[Dovecot] emails getting mangled when dragging from Exchange account to IMAP shared folders
I'm having the most frustrating issue, and I'm at a loss for what is happening. I'm not even sure it is with Dovecot, but that's why I'm posting this here... if it isn't a dovecot issue, maybe someone can get me headed in the right direction? I've posted relevant dovecot and config info at the bottom of this post.
Here's the scenario: We recently migrated our email from Postfix+Dovecot+Amavis+SA to Exchange (not my choice, unfortunately).
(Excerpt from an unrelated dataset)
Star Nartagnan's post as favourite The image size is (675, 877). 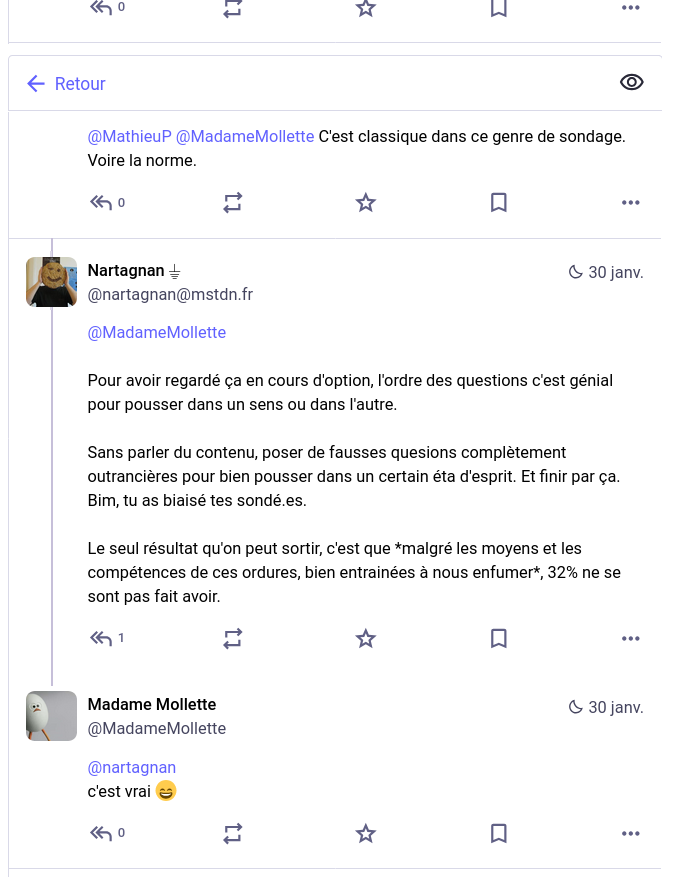[366, 638]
Now, users have to use Outlook (as opposed to before, when they could choose between Outlook and Thunderbird), and have the new Exchange account set up, as well as their old IMAP account, which they still use for shared project folders. So, emails come in to Exchange, then they drag the emails from the Exchange mailbox to the shared branch under their IMAP account, and into the appropriate job folder.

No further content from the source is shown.